On Jan 9, 2006, at 5:57 AM, Austin Ziegler wrote:
> On 09/01/06, jotto <jonathan.otto / gmail.com> wrote:
>> I can't find a method to remove HTML from a string in the core  
>> API. PHP
>> has something called strip_tags. Does Ruby have anything like this?
>> http://us3.php.net/manual/en/function.strip-tags.php
>
> Not built in. It's not really appropriate for the core language.
> That's one of the things that makes PHP easy to use for people who are
> trying to do simple things, but makes it hard when you get into
> engineering and maintaining real programs.

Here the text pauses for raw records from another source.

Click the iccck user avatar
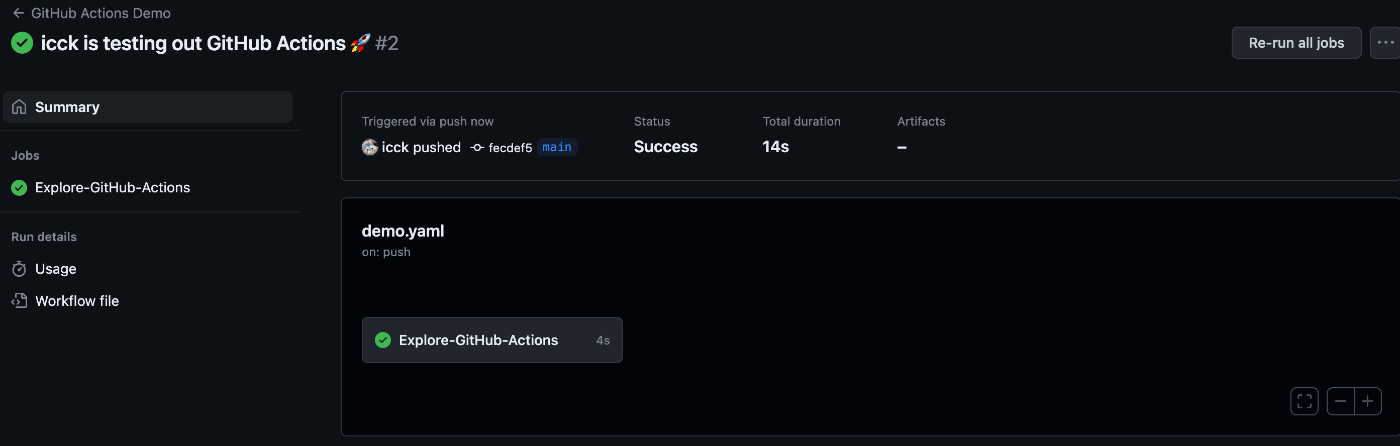This screenshot has height=446, width=1400. pos(370,147)
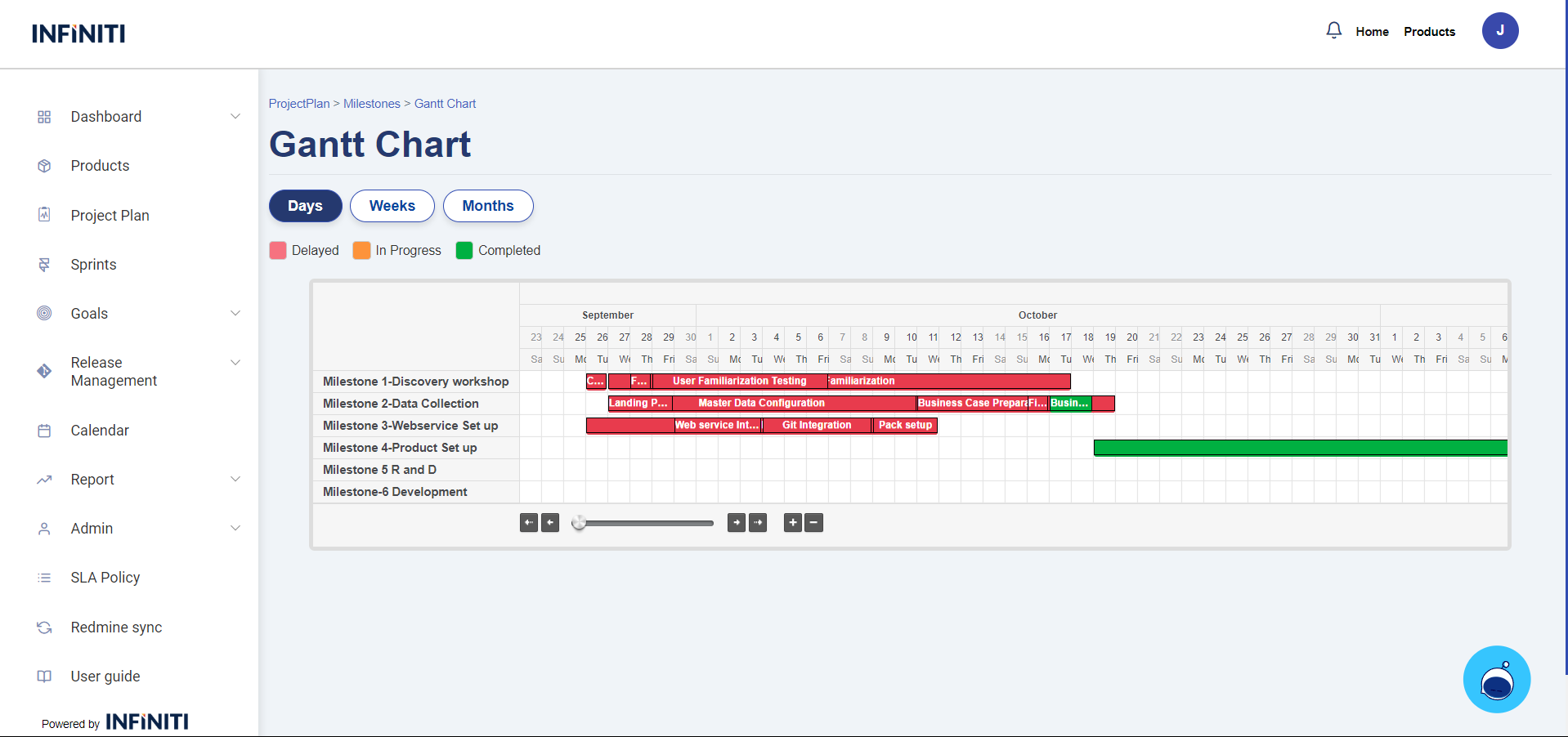The width and height of the screenshot is (1568, 737).
Task: Zoom out the Gantt chart
Action: [x=813, y=523]
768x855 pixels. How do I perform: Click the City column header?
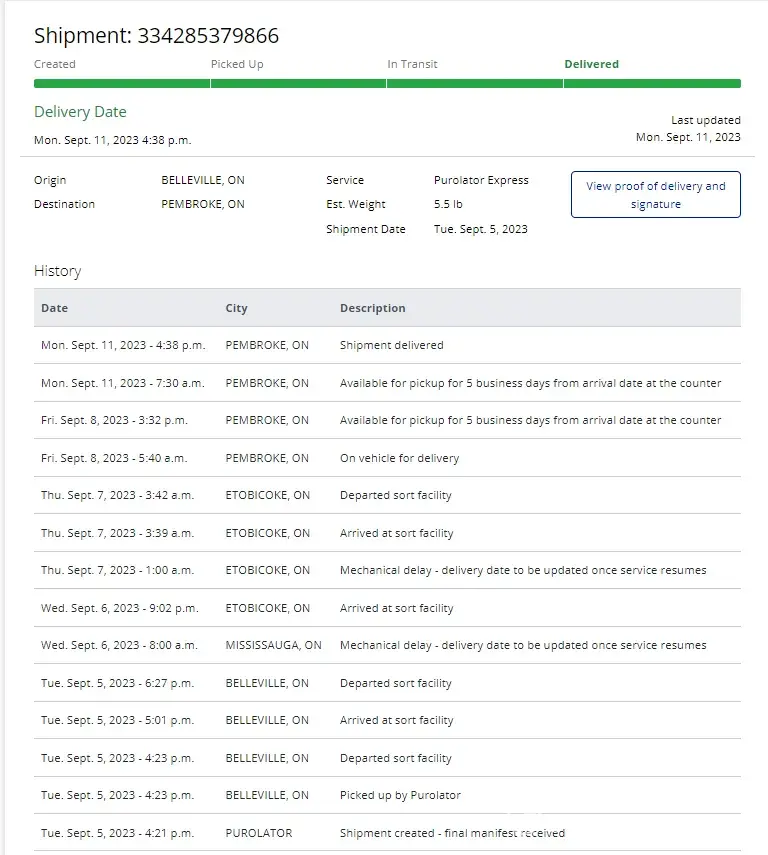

As was suggested by the
> other respondent, it's relatively easy to remove:
>
>   a.gsub(%r{</?[^>]+?>}, '')

...just pray that the HTML you are modifying is valid, and not some  
garbage file that web browsers happen to treat as intended. For  
example, watch the above regexp go to town on some invalid HTML:


class String
	def strip_tags
		self.gsub( %r{</?[^>]+?>}, '' )
	end
end

source = <<ENDHTML
<html><body>
<p>I'm pretending to know how to code. I <3 HTML, it's teh best!!!!</p>
<script>
for ( i=0; i<10; i++ ){ document.write(i+'<br>') }
</script>
BLASTOFFS!!!!
</body>
ENDHTML

puts source.strip_tags
#=> I'm pretending to know how to code. I
#=>
#=> for ( i=0; i') }
#=>
#=> BLASTOFFS!!!!